Across the schema and documentation we currently use multiple terms to describe the same underlying concept: a named classification used to organize entries within an artifact.

Examples:

  • Control catalogs use families (families list; each control references family).
  • Risk catalogs use categories (categories list; each risk references category).
  • Metadata already defines a generic #Group type (used by metadata.applicability-categories), but the terminology still varies in YAML and in docs.

This terminology split increases cognitive load and invites inconsistent modeling:

  • Readers must learn whether a given artifact uses “family” vs “category” despite the same structural role (an in-document grouping keyed by id).
  • Tooling must special-case field names for what is effectively the same relationship (“entry belongs to a group defined in the same artifact”).
  • ADR-0018’s rejection feedback reinforced that these organizational groupings should generally live within the documents that use them, rather than as standalone catalogs (see ADR 0018.

Decision

Adopt Group as the single, consistent term for organizational groupings across the schema and documentation.
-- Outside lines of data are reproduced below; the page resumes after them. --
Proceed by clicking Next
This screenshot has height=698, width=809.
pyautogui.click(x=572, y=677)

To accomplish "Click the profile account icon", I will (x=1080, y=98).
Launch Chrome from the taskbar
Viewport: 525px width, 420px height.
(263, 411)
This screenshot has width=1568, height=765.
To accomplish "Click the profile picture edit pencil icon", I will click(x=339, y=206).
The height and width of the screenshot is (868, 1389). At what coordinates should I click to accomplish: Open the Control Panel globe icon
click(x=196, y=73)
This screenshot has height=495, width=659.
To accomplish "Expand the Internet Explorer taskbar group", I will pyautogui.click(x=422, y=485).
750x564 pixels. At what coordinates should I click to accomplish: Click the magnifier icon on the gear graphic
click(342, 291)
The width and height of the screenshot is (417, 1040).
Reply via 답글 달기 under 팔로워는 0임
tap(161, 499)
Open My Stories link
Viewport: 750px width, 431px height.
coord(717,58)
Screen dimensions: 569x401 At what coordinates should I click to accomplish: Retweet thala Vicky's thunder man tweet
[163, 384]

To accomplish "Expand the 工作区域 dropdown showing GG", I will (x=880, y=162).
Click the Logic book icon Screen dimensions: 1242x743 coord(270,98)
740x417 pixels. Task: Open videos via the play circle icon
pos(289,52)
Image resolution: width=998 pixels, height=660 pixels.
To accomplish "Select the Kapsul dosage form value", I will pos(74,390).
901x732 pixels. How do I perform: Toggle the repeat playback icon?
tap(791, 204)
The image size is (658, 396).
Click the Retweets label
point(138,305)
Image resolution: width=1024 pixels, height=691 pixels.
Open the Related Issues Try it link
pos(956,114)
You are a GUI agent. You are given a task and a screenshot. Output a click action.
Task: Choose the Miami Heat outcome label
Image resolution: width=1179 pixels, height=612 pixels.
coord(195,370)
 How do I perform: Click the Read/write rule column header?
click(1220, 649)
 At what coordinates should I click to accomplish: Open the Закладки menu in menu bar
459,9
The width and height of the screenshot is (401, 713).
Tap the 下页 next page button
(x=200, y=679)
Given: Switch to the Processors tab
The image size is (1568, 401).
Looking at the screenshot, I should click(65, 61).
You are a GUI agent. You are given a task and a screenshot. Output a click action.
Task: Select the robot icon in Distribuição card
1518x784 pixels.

Schema and field name changes

Wherever “family” or “category” is used to mean “an organizational grouping with an id, title, and description”, rename the fields to group:

  • Control and guidance grouping
    • Rename top-level familiesgroups
    • Rename per-entry familygroup
  • Risk grouping
    • Rename top-level categories (risk catalog groupings) → groups
    • Rename per-entry categorygroup
  • Metadata applicability grouping
    • Rename metadata.applicability-categoriesmetadata.applicability-groups

The grouping entry shape remains #Group (already defined in base.cue), and the semantics remain unchanged.

Consequences

  • Schema becomes easier to understand and document: one concept, one name.
  • Tooling can treat “belongs-to-group” uniformly across artifact types.
  • This is a breaking change for serialized YAML/JSON field names and requires a migration step for existing examples and test data.

Keep “family” and “category” per artifact

Retain existing per-domain vocabulary (controls have families; risks have categories). This preserves current YAML shapes, but keeps conceptual duplication and complicates docs/tooling.

Introduce “group” only as a shared type, not a field name

Standardize on #Group for the entry shape but keep families/categories as field names. This reduces some implementation duplication but does not address user-facing inconsistency in schema usage and documentation.